ACA Corner with Ellena Basada

ACA Staff
March 11, 2026

 


 

In this column, we offer reflections from ACA staff members—what we are reading, what we are thinking about, how we address the balance between our work lives and our creative lives (and the points at which those intersect). We asked Ellena Basada, who manages ACA’s communications, to share what she was thinking about. 

 

I’ve been reading the first book of Pliny’s Natural History, written in the first century AD. It’s essentially the first encyclopedia; with thirty-seven volumes it covers everything the Ancient Romans knew about the natural world from agriculture and farming, to astronomy and cosmetics (ass’s milk to rid one of wrinkles!). Pliny is a very passionate and cogent writer. Apparently he read upwards of two thousand books in his lifetime—he read constantly, while walking, and bathing. And if he had to put a book down to rest his eyes, he would have someone read aloud to him. That’s inspirational. What to do with all this knowledge but to compile it in thousands of pages!

Despite Natural History being very knowledge-forward, which is to say fact-forward, Pliny has a flair for the superstitious—even mythical. Earthquakes can be foretold by foul-smelling waters and war; but “the occurrence we call rainbows have nothing miraculous or portentous about them, for they do not reliably portend even rain or fine weather.” Some of Pliny’s observations are radically contemporary and lucid: could we not add anything else to the nature of the rainbow now? Pliny’s thinking also holds a crucial role as the midway between modern thought and Ancient cosmologies.

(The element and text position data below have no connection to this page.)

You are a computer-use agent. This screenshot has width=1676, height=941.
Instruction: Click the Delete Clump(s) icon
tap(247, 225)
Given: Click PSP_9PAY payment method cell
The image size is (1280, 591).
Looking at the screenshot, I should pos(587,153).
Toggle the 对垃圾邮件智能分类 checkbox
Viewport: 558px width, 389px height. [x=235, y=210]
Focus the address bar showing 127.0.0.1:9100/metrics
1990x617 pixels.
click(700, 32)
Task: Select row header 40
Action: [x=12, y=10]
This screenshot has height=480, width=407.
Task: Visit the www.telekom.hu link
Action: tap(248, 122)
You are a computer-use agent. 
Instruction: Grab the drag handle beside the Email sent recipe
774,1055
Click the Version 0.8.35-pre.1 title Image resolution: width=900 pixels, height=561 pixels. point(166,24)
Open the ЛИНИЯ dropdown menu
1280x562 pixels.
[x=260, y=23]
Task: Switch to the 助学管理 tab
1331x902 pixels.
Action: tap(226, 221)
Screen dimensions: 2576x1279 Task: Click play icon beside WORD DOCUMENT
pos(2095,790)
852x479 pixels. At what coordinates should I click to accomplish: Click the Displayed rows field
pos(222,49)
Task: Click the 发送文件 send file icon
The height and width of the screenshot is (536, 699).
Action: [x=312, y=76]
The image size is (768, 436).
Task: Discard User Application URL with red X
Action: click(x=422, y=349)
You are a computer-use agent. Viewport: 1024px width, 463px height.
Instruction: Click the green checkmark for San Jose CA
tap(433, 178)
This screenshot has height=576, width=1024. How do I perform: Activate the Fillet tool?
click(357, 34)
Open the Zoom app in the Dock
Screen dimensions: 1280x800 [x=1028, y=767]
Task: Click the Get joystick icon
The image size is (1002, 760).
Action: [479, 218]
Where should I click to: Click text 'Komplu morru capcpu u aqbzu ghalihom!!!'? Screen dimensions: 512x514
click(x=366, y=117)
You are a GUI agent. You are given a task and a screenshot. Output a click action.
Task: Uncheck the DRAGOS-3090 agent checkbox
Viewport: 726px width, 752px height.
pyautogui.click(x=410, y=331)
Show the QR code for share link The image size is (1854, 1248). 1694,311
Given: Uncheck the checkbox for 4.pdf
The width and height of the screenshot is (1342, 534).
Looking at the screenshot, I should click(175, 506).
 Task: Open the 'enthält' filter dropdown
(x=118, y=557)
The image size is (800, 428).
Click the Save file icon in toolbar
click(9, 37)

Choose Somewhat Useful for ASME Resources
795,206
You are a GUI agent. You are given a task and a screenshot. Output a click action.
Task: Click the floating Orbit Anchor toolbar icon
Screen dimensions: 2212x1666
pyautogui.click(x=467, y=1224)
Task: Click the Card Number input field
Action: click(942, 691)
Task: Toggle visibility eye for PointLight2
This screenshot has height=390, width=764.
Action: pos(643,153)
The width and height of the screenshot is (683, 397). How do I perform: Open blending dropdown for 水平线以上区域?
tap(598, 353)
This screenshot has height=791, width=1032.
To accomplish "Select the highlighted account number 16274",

One thousand years before Pliny attempted to catalog the natural world through observation and classification, the seasons were explained through myth. In the Homeric Hymn to Demeter, the turning of the year depends on the fate of Persephone. When Persephone is taken to the underworld by Hades, her mother—Demeter, goddess of the harvest—withdraws her gifts from the earth in grief. Crops fail, the soil hardens, and winter spreads across the land. Only when Persephone is allowed to return from the underworld does Demeter’s joy restore fertility to the fields, and the world blooms again. Demeter is depicted as a fragile old woman on the side of a dusty path, sitting beneath an olive tree. This is our Mother Earth.

Pliny continues this Ancient tradition of understanding the earth as a mother figure. “She receives us at birth, and gives us nurture after birth… She embraces us in her bosom and at that very time gives us her maternal shelter.” Pliny goes on to account for all the gifts humanity is given from the earth, which we abuse: “We probe her entrails, digging into her veins of gold and silver and mines of copper and lead; we actually drive shafts down into the depths to search for hems and tiny stones; we drag out her entrails, we seek jewelry merely to be worn upon a finger!” 

And how far have we taken this two thousand years later?

In the first volume, at least, Pliny does not dwell on the nature of humankind itself, though he suggests that our impulse to know and understand the world is almost divine. But I wonder whether the impulse to extract, exploit, and possess arises from the same desire.

The image of the earth as a mother raises an uncomfortable question: what responsibilities do children hold toward their mothers? Early in life, the relationship is almost entirely one-directional. The mother gives; the child receives. Perhaps there is an assumption that someday the roles will reverse—that care will be returned.

But do we really want an earth grieving for everything it has lost? In a constant state of deferral, waiting for what we might give back to her?

For me, responsibility begins with noticing how much we take—and learning how to give back. It is in necessarily in the what, but the how. The exchange between mother and child is rarely material; what is offered is attention, presence, love. Perhaps responsibility to the earth begins in the same place: tuning in, paying attention, breaking free from purely economic ways of thinking. Even the smallest gestures—from peeling an orange to talking with our neighbors—can become acts of return, and are part of larger, Ancient cycles of exchange. 


Ellena Basada is a writer + editor from Oregon, based in Brooklyn. A 2019 Fulbright Scholar in Berlin, her work has supported a range of nonprofit arts organizations, including the Oregon Institute for Creative Research, Portland Institute for Contemporary Art, Vermont Studio Center, and Hopscotch Reading Room. In addition to editing books for Fonograf Editions, she is an MFA candidate in Nonfiction at NYU, where she is an Axinn Fellow. Ellena writes criticism for publications such as BOMB and Adi Magazine. She practices yoga.